### AVAILABLE RECORDS
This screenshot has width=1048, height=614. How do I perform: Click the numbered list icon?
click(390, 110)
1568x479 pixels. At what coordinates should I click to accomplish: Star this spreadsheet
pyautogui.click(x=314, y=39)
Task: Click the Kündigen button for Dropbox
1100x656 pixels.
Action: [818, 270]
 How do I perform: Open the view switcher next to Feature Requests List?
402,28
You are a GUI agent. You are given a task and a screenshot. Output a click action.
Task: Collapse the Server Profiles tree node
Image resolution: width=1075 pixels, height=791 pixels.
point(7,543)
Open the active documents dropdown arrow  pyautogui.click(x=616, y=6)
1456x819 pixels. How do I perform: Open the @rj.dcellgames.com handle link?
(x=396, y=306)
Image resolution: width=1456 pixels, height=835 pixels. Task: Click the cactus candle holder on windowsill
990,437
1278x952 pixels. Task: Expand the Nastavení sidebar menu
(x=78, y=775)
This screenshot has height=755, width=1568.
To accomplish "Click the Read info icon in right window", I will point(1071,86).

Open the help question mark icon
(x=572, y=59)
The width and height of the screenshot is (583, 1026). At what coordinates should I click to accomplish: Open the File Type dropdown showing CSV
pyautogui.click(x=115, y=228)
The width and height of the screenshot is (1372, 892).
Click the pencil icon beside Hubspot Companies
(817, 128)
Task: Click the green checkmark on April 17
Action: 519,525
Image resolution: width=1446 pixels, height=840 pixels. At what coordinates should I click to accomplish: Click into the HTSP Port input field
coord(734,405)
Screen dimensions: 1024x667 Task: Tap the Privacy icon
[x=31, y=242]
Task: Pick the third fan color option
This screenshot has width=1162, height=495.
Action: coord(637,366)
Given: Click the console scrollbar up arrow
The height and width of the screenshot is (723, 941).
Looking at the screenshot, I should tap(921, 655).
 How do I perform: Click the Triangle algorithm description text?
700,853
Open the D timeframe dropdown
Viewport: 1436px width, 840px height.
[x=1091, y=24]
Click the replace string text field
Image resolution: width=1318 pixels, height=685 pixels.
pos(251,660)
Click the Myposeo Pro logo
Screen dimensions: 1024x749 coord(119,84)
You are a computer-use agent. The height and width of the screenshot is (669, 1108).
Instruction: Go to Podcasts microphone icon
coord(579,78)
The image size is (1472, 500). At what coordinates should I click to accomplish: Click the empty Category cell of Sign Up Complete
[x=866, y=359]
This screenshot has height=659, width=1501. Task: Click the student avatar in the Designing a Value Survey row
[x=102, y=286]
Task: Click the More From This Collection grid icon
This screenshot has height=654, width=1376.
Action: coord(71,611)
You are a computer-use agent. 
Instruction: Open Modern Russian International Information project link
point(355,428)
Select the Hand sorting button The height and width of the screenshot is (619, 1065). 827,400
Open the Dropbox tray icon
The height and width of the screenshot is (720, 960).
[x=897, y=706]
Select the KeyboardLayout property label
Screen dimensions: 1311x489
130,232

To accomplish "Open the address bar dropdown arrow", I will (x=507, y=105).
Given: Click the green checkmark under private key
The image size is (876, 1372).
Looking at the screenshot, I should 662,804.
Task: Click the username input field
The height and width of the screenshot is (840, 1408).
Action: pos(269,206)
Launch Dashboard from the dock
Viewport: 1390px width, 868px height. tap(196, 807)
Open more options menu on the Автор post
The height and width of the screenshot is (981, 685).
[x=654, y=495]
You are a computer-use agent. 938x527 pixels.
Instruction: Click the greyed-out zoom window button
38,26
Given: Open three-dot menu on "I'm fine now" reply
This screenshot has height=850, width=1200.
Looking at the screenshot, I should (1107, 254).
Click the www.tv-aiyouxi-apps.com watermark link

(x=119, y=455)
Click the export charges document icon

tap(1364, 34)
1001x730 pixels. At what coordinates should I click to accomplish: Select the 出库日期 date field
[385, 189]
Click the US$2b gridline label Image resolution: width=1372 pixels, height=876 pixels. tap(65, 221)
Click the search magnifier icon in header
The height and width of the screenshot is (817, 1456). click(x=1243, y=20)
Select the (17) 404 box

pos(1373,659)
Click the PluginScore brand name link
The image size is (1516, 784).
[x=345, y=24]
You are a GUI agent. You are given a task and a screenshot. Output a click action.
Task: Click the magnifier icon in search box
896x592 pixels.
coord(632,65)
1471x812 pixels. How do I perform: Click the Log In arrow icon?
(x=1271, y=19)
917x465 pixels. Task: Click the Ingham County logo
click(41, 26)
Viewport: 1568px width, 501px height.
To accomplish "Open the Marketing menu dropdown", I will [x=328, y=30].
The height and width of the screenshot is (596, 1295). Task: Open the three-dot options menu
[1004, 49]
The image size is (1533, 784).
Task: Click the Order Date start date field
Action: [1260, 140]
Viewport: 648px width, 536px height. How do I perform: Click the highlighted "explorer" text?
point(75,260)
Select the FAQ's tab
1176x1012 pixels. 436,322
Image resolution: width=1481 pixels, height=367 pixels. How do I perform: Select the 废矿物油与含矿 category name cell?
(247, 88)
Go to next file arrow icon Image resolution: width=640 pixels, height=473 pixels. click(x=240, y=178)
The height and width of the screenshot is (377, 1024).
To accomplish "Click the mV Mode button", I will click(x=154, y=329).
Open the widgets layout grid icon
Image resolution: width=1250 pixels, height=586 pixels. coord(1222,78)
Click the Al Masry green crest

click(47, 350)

### REQUIREMENT
Reproduce every one of the records above word for word, from the first line to the last.

### SOLVED PROBLEM
This screenshot has width=1048, height=614. How do I perform: Click the numbered list icon?
click(390, 110)
1568x479 pixels. At what coordinates should I click to accomplish: Star this spreadsheet
pyautogui.click(x=314, y=39)
Task: Click the Kündigen button for Dropbox
1100x656 pixels.
Action: [818, 270]
 How do I perform: Open the view switcher next to Feature Requests List?
402,28
You are a GUI agent. You are given a task and a screenshot. Output a click action.
Task: Collapse the Server Profiles tree node
Image resolution: width=1075 pixels, height=791 pixels.
point(7,543)
Open the active documents dropdown arrow  pyautogui.click(x=616, y=6)
1456x819 pixels. How do I perform: Open the @rj.dcellgames.com handle link?
(x=396, y=306)
Image resolution: width=1456 pixels, height=835 pixels. Task: Click the cactus candle holder on windowsill
990,437
1278x952 pixels. Task: Expand the Nastavení sidebar menu
(x=78, y=775)
This screenshot has height=755, width=1568.
To accomplish "Click the Read info icon in right window", I will point(1071,86).

Open the help question mark icon
(x=572, y=59)
The width and height of the screenshot is (583, 1026). At what coordinates should I click to accomplish: Open the File Type dropdown showing CSV
pyautogui.click(x=115, y=228)
The width and height of the screenshot is (1372, 892).
Click the pencil icon beside Hubspot Companies
(817, 128)
Task: Click the green checkmark on April 17
Action: 519,525
Image resolution: width=1446 pixels, height=840 pixels. At what coordinates should I click to accomplish: Click into the HTSP Port input field
coord(734,405)
Screen dimensions: 1024x667 Task: Tap the Privacy icon
[x=31, y=242]
Task: Pick the third fan color option
This screenshot has width=1162, height=495.
Action: coord(637,366)
Given: Click the console scrollbar up arrow
The height and width of the screenshot is (723, 941).
Looking at the screenshot, I should tap(921, 655).
 How do I perform: Click the Triangle algorithm description text?
700,853
Open the D timeframe dropdown
Viewport: 1436px width, 840px height.
[x=1091, y=24]
Click the replace string text field
Image resolution: width=1318 pixels, height=685 pixels.
pos(251,660)
Click the Myposeo Pro logo
Screen dimensions: 1024x749 coord(119,84)
You are a computer-use agent. The height and width of the screenshot is (669, 1108).
Instruction: Go to Podcasts microphone icon
coord(579,78)
The image size is (1472, 500). At what coordinates should I click to accomplish: Click the empty Category cell of Sign Up Complete
[x=866, y=359]
This screenshot has height=659, width=1501. Task: Click the student avatar in the Designing a Value Survey row
[x=102, y=286]
Task: Click the More From This Collection grid icon
This screenshot has height=654, width=1376.
Action: coord(71,611)
You are a computer-use agent. 
Instruction: Open Modern Russian International Information project link
point(355,428)
Select the Hand sorting button The height and width of the screenshot is (619, 1065). 827,400
Open the Dropbox tray icon
The height and width of the screenshot is (720, 960).
[x=897, y=706]
Select the KeyboardLayout property label
Screen dimensions: 1311x489
130,232

To accomplish "Open the address bar dropdown arrow", I will (x=507, y=105).
Given: Click the green checkmark under private key
The image size is (876, 1372).
Looking at the screenshot, I should 662,804.
Task: Click the username input field
The height and width of the screenshot is (840, 1408).
Action: pos(269,206)
Launch Dashboard from the dock
Viewport: 1390px width, 868px height. tap(196, 807)
Open more options menu on the Автор post
The height and width of the screenshot is (981, 685).
[x=654, y=495]
You are a computer-use agent. 938x527 pixels.
Instruction: Click the greyed-out zoom window button
38,26
Given: Open three-dot menu on "I'm fine now" reply
This screenshot has height=850, width=1200.
Looking at the screenshot, I should (1107, 254).
Click the www.tv-aiyouxi-apps.com watermark link

(x=119, y=455)
Click the export charges document icon

tap(1364, 34)
1001x730 pixels. At what coordinates should I click to accomplish: Select the 出库日期 date field
[385, 189]
Click the US$2b gridline label Image resolution: width=1372 pixels, height=876 pixels. tap(65, 221)
Click the search magnifier icon in header
The height and width of the screenshot is (817, 1456). click(x=1243, y=20)
Select the (17) 404 box

pos(1373,659)
Click the PluginScore brand name link
The image size is (1516, 784).
[x=345, y=24]
You are a GUI agent. You are given a task and a screenshot. Output a click action.
Task: Click the magnifier icon in search box
896x592 pixels.
coord(632,65)
1471x812 pixels. How do I perform: Click the Log In arrow icon?
(x=1271, y=19)
917x465 pixels. Task: Click the Ingham County logo
click(41, 26)
Viewport: 1568px width, 501px height.
To accomplish "Open the Marketing menu dropdown", I will [x=328, y=30].
The height and width of the screenshot is (596, 1295). Task: Open the three-dot options menu
[1004, 49]
The image size is (1533, 784).
Task: Click the Order Date start date field
Action: [1260, 140]
Viewport: 648px width, 536px height. How do I perform: Click the highlighted "explorer" text?
point(75,260)
Select the FAQ's tab
1176x1012 pixels. 436,322
Image resolution: width=1481 pixels, height=367 pixels. How do I perform: Select the 废矿物油与含矿 category name cell?
(247, 88)
Go to next file arrow icon Image resolution: width=640 pixels, height=473 pixels. click(x=240, y=178)
The height and width of the screenshot is (377, 1024).
To accomplish "Click the mV Mode button", I will click(x=154, y=329).
Open the widgets layout grid icon
Image resolution: width=1250 pixels, height=586 pixels. coord(1222,78)
Click the Al Masry green crest

click(47, 350)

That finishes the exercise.